Answer these questions using the text below about changing streetlamp bulbs:
1. How high above the traffic is the worker when he changes the lightbulb?
2. On which street did the writer pass the worker?
3. What device does the text say you could wear while doing the job?

Extracted text start

Today at 8:02pm: hosting twelve guests and scarfing shabu-shabu, courtesy of Cia


Well, I finally found the job I want to do.

So there’s this guy, right, he drives around the city in a big white truck. It has a “cherry picker” on the back--a bucket the size of half a man, attached to a huge metal folding arm. He parks the truck under a streetlamp, gets into the basket and remote-controls it up, up, up until he’s level with the streetlamp. There, thirty feet above moving Manhattan traffic, he changes the lightbulb.

I just passed the guy doing it on Houston Street and it’s after midnight, so he must work at off hours. It’s so cool. Best of all, it’s a one-man job. He drives the truck, then he leaves it running and gets in the basket. You could do it while wearing your iPod.

It must be great driving around the city by yourself late at night with a job to do. And you get to tangibly fix things, I mean you can see the results right away. Light’s dead, you come in, now it’s lit up again. You understand exactly what the problem is, you use your abilities to fix it and you don’t have to work with anyone else.

Extracted text end
Entries start

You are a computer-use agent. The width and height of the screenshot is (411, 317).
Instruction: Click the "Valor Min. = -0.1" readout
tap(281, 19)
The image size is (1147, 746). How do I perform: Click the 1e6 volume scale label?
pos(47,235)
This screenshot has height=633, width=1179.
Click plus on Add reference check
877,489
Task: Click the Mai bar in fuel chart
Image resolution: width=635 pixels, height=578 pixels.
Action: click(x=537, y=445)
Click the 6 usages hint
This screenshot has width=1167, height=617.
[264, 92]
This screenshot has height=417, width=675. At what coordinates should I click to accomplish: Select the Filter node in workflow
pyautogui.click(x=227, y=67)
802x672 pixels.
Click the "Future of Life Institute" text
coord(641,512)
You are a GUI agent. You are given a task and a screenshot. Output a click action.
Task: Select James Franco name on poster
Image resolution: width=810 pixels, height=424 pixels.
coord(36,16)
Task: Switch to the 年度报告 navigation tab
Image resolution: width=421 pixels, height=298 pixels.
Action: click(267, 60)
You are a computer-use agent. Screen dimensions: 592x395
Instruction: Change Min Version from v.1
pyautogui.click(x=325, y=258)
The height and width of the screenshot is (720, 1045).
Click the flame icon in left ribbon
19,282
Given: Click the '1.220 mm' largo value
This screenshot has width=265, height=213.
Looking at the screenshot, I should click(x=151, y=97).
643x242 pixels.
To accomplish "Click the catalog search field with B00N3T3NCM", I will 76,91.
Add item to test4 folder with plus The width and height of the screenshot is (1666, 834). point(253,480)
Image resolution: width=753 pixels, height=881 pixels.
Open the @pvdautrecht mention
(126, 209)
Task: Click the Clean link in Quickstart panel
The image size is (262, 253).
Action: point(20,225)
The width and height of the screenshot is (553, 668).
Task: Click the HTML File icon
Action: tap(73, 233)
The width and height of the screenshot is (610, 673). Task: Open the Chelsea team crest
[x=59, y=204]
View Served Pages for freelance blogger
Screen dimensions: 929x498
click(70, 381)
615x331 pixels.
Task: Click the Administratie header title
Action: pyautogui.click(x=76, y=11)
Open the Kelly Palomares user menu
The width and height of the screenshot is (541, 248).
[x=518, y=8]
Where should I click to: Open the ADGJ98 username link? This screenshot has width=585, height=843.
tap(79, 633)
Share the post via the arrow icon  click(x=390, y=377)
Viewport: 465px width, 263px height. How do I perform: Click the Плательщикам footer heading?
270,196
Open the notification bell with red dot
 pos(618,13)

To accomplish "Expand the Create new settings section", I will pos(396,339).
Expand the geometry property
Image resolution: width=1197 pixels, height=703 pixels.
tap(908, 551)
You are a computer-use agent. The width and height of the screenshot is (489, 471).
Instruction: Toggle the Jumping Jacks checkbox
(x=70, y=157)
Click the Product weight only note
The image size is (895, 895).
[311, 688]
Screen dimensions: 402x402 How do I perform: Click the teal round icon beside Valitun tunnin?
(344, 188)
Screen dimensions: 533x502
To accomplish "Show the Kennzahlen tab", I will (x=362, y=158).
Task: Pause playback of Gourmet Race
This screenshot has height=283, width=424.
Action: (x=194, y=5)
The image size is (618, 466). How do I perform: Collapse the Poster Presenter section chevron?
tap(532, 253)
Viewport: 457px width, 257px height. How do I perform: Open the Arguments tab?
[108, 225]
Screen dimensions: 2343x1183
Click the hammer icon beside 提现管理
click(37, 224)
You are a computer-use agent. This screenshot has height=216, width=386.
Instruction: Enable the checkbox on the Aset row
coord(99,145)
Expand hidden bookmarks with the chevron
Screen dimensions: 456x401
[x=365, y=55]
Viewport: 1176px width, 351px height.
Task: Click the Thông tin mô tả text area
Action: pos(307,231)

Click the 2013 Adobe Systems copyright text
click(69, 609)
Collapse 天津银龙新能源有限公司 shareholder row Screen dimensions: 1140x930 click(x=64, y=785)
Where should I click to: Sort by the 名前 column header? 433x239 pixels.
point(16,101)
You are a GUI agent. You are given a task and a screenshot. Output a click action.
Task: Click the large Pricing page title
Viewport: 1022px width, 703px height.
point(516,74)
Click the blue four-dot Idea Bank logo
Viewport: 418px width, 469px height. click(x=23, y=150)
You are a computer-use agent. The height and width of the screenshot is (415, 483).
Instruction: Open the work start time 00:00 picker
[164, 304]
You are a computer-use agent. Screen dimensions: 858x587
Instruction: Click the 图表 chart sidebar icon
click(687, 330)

Entries end

Solution for this exercise —
1. Thirty feet
2. Houston Street
3. An iPod